Extrait du texte:
▬▬▬▬▬▬

Chapelle de l'Espoir
Eglise évangélique
[Chapelle de l’Espoir]


Verset du jour :


La différence entre le rêve et la réalité

Message donné le 10 août 2014 par Gilles Bourquin

Lecture : Mt 27 :17-19

Il semble que le couple de l’homme responsable de la décision politique de crucifier Jésus ne soit pas totalement dépourvu de moralité en voyant cette phrase de la femme de Pilate. C’est étonnant de la part de la femme du gouverneur romain par qui la mort de Jésus a été décidée.

Cette femme a eu un rêve. Il y a souvent une grande différence entre nos rêves et la réalité. Il y a une différence entre ce qu’on imagine, nos illusions, et ce qui est concrètement vrai. On a tendance à planer sur un petit nuage, on voit l’Église plus belle qu’elle est, etc. Parfois, on aimerait tellement que tout aille bien qu’on a de la peine à voir la réalité en face.

Le thème du message est la différence entre ce qu’on rêve, ce qu’on projette, ce qu’on espère, et ce qui est vrai. Il y a des exemples bien connus : la jeune fille de 15 ans qui rêve d’être une star. On rêve aussi tous d’être un « bon chrétien », mais si notre épouse nous dit qu’on est trop fatiguant, susceptible, trop centré sur nous-même, etc. : cela nous ramène à la réalité. Il y a le rêve de ce que l’on imagine devoir être et la réalité de ce que l’on est. Par bon sens ou humilité, il est mieux de redescendre sur terre.

Fuir la réalité ou ne pas regarder les choses en face est une tendance naturelle car cela diminue le stress. On préfère essayer d’oublier. Ne pas regarder les difficultés en face diminue le stress sur le moment mais ne résout rien, comme par exemple dans toutes les formes de dépendances. La difficulté est de parvenir à regarder les difficultés en face, à ne pas les fuir, pour peu à peu faire du chemin et les résoudre. Autrement, on s’expose à ce qu’elles ressortent toutes seules plus tard.

▬▬▬▬▬▬

Données:
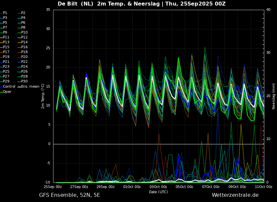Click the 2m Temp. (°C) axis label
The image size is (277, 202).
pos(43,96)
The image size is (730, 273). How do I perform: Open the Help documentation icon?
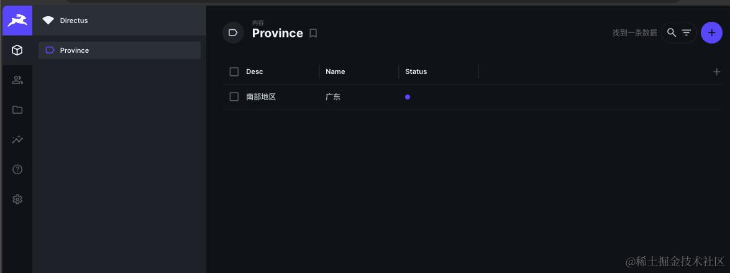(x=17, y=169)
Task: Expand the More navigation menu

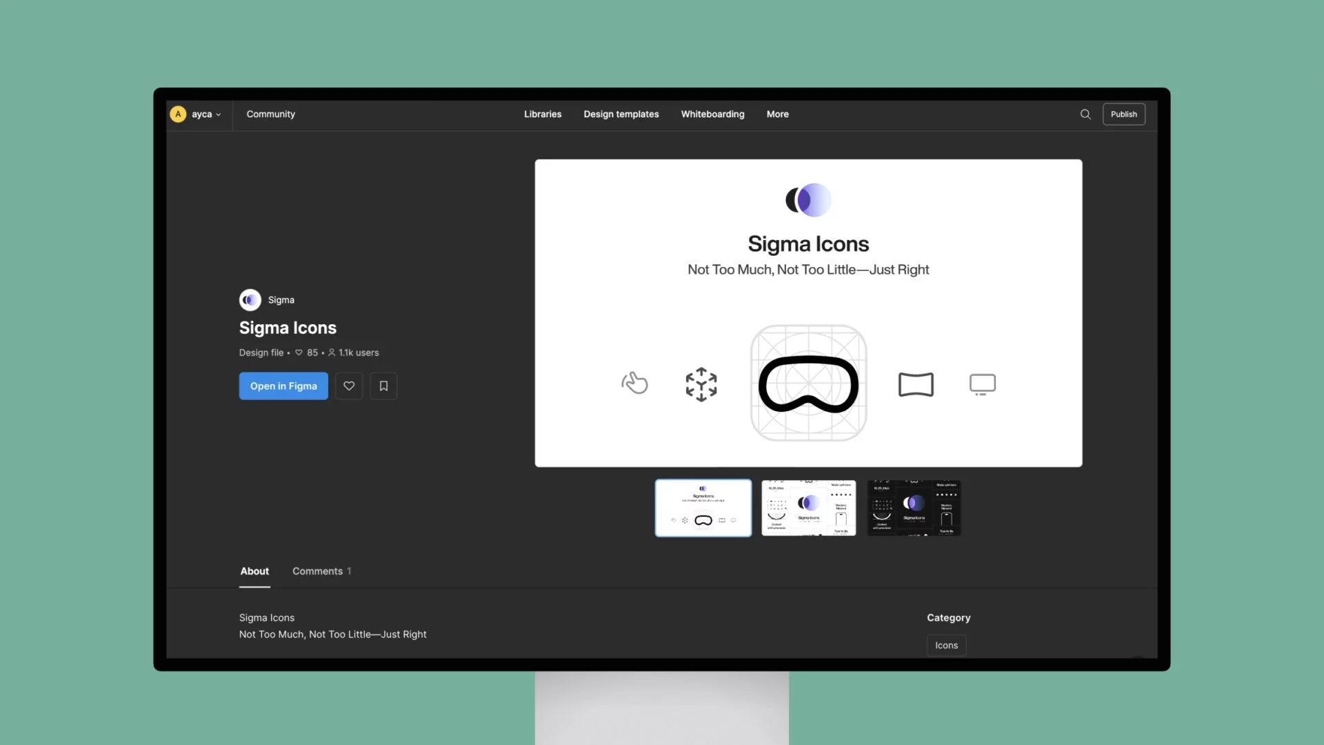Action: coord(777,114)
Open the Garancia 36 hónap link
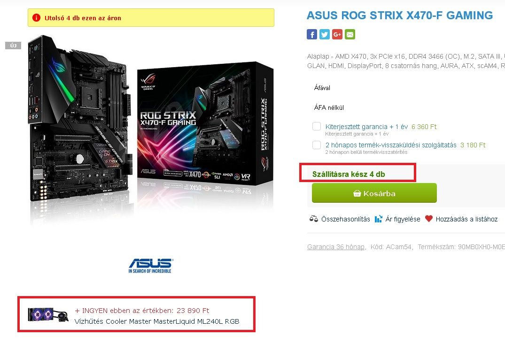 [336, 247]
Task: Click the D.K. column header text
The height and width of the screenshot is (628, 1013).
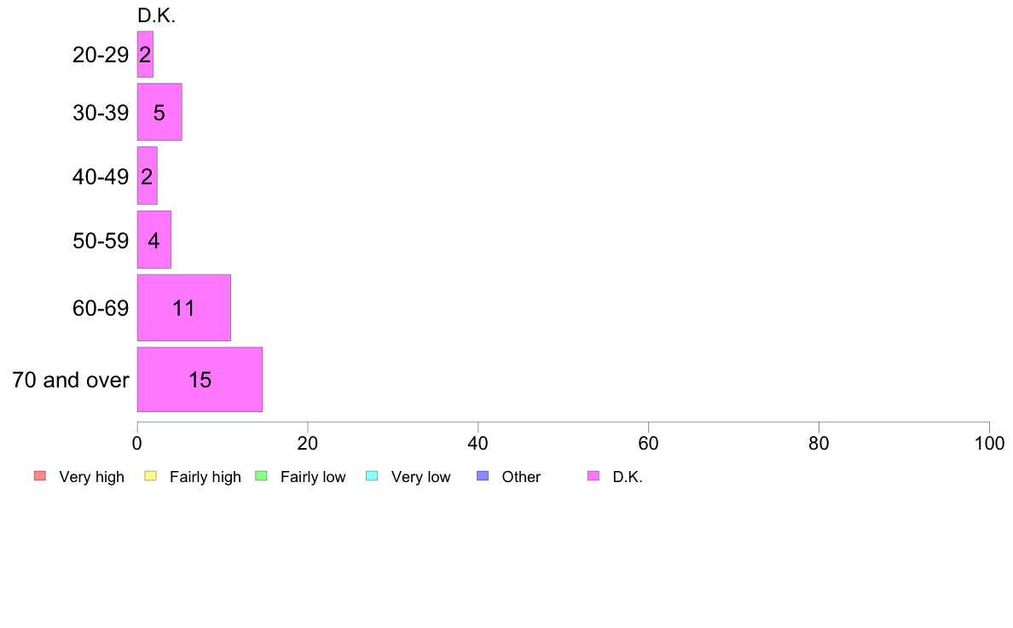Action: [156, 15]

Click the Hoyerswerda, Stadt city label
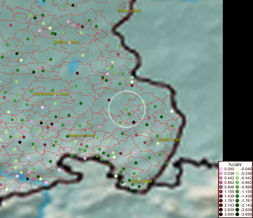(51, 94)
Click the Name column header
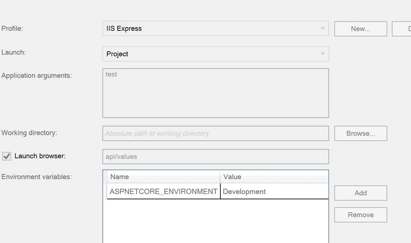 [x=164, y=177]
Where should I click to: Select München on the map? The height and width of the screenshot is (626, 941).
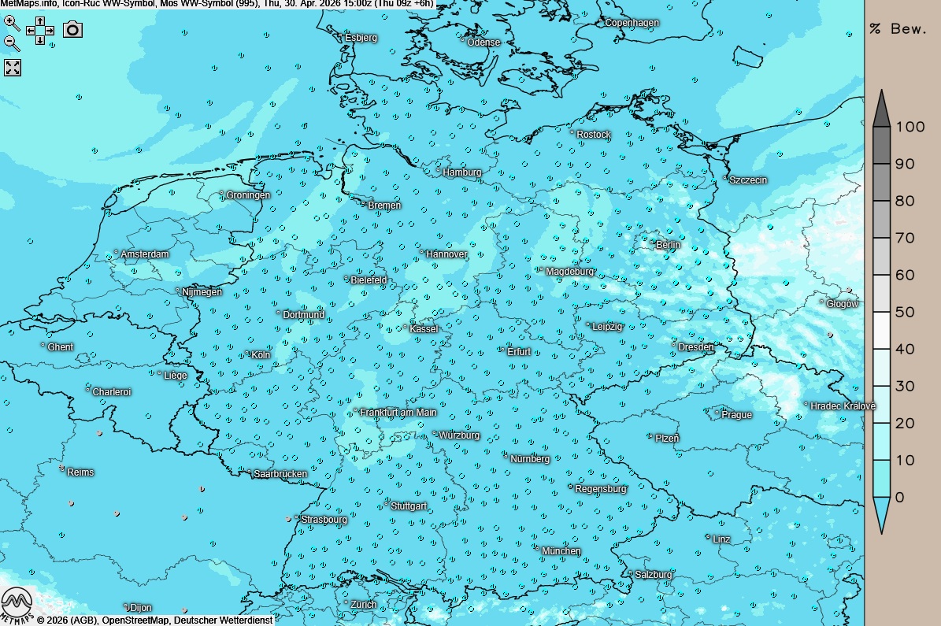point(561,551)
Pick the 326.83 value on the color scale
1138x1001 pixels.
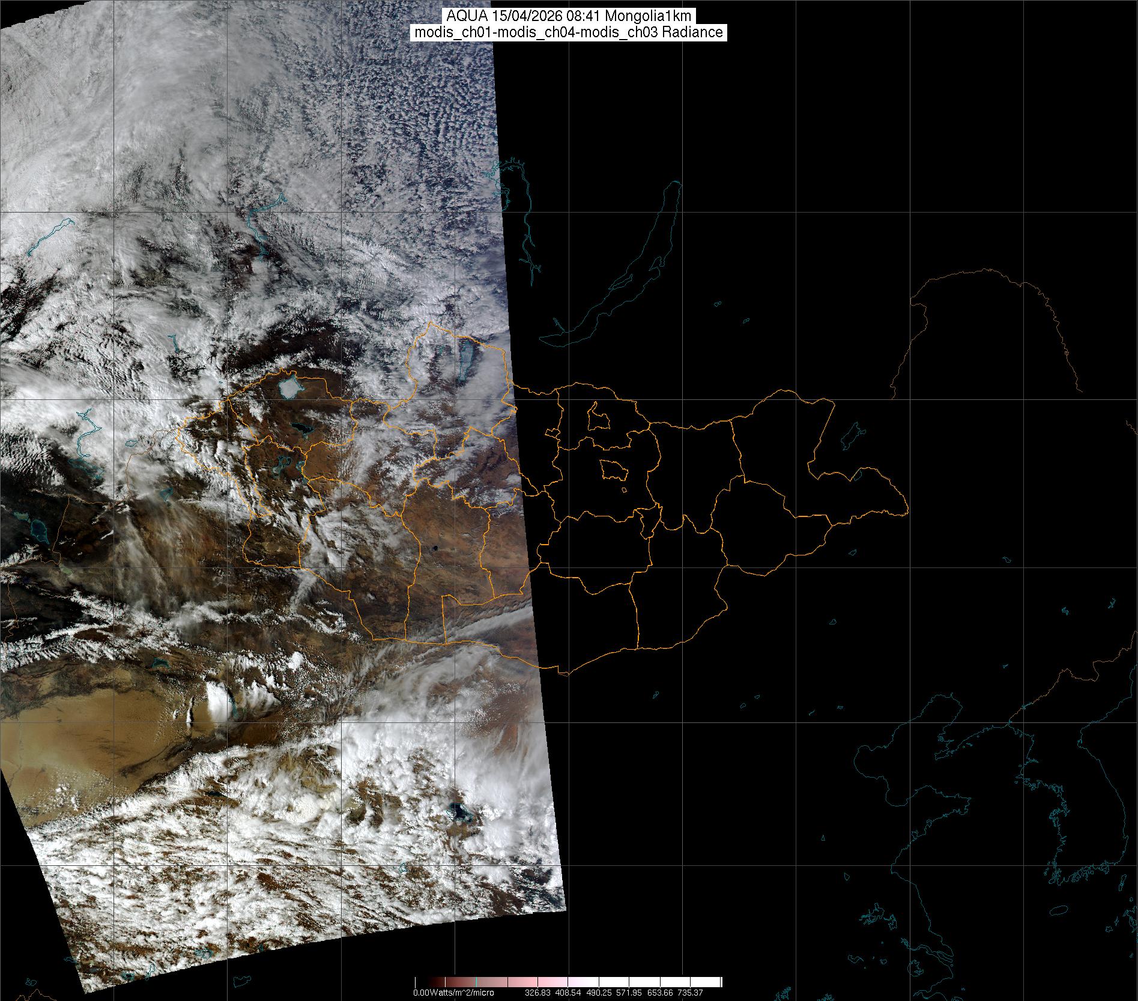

▬▬▬▬▬▬

Consigne:
Récrivez plus brièvement le paragraphe du message sur le rêve et la réalité qui commence par « Fuir la réalité », en gardant ses idées principales.

Réponse proposée:
Fuir la réalité est une tendance naturelle, car cela diminue le stress sur le moment. Pourtant, cela ne résout rien, comme dans toutes les formes de dépendance. Il faut regarder les difficultés en face pour les résoudre peu à peu. Sinon, elles risquent de ressortir d'elles-mêmes plus tard.